### Problem statement
Quote the lines of the data below verbatim, beginning at the line that contains "Task: Click the Secure Hash Algorithm title" and ending at the last line, both included, and excluding pictures.

(Stored data)
====================
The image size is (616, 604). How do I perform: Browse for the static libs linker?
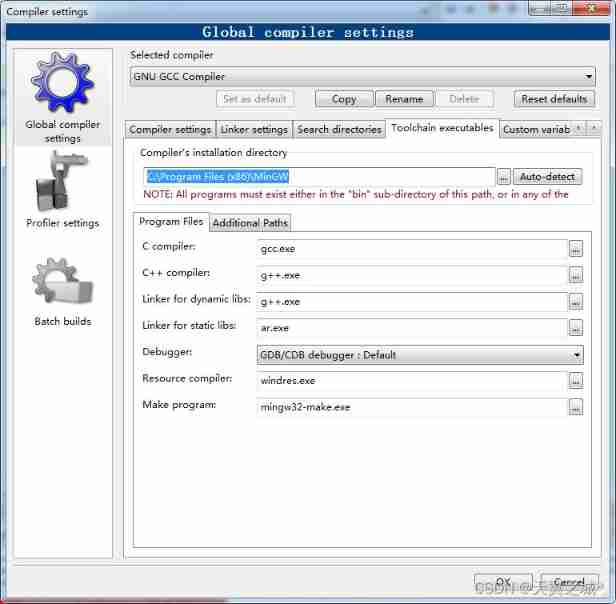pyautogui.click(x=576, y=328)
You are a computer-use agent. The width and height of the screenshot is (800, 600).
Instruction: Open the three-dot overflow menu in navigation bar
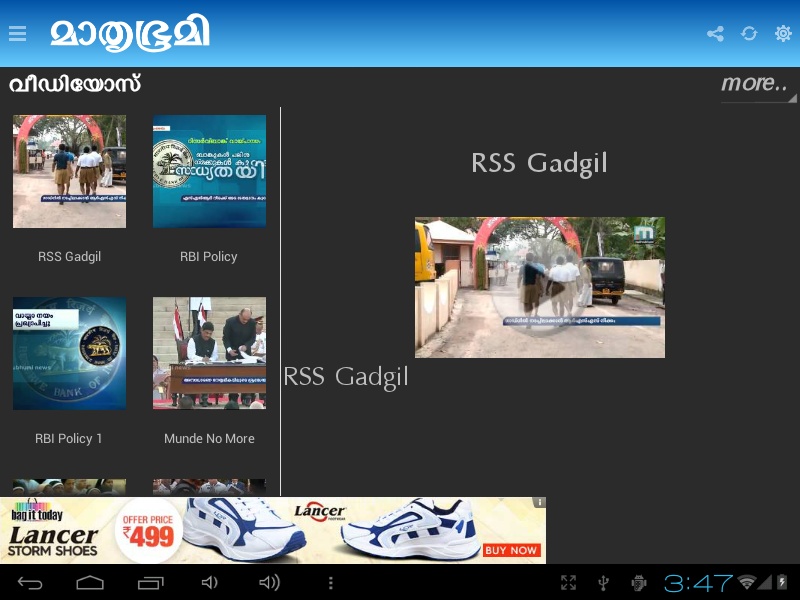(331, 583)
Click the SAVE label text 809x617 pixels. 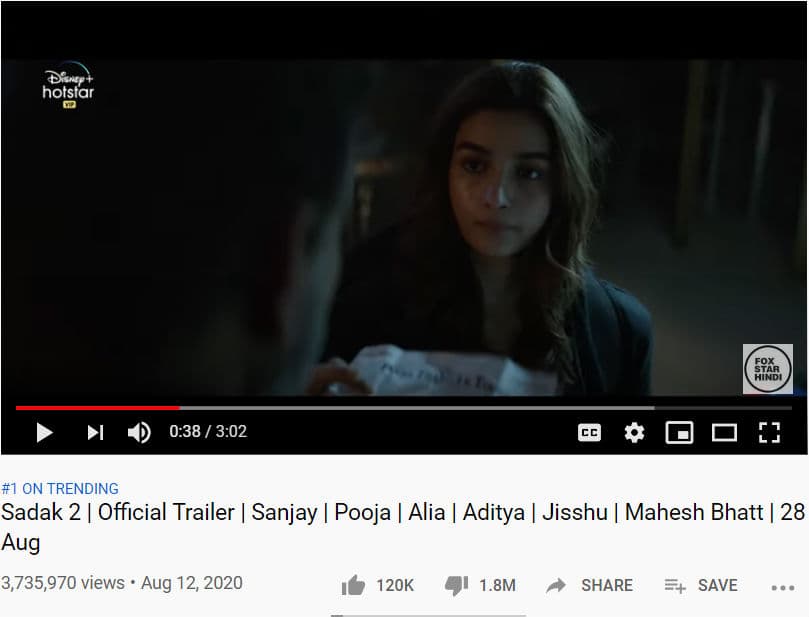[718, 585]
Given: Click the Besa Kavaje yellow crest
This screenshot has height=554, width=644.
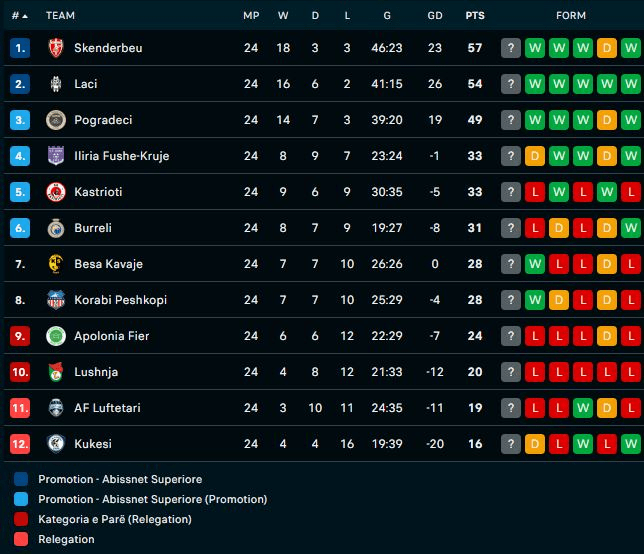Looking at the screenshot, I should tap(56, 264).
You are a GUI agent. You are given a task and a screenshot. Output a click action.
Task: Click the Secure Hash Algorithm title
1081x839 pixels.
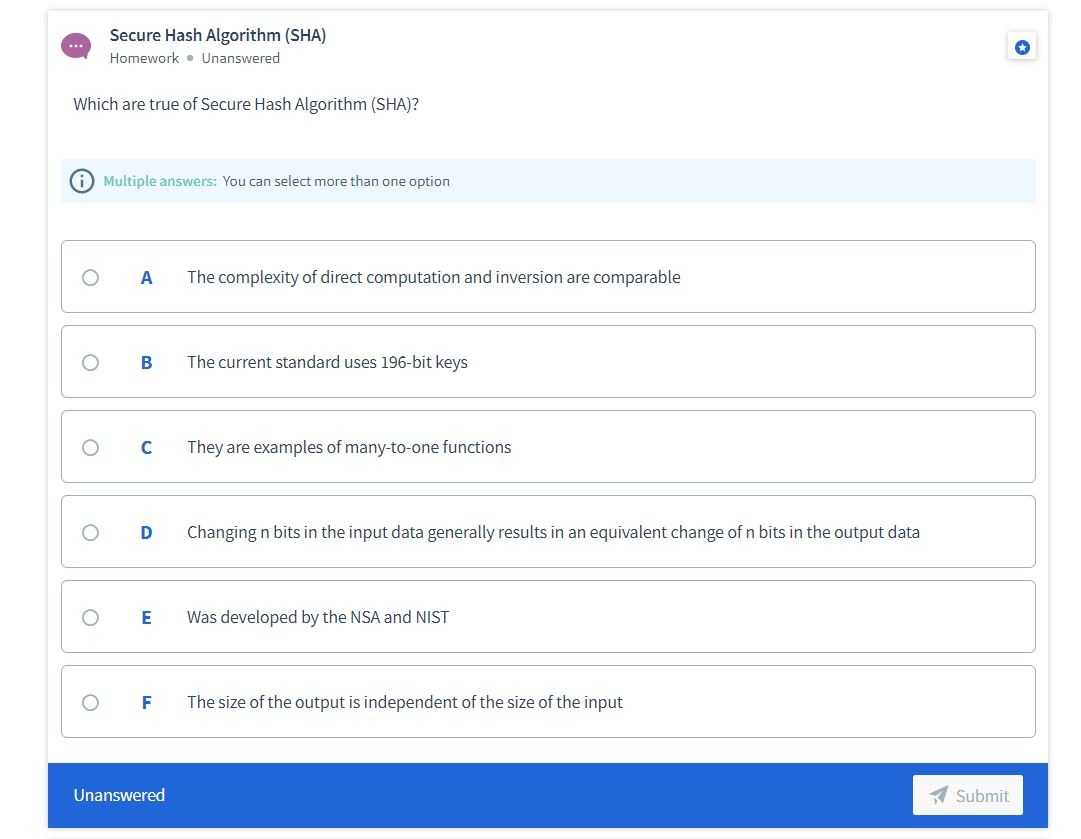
====================
### Exercise solution
Task: Click the Secure Hash Algorithm title
1081x839 pixels.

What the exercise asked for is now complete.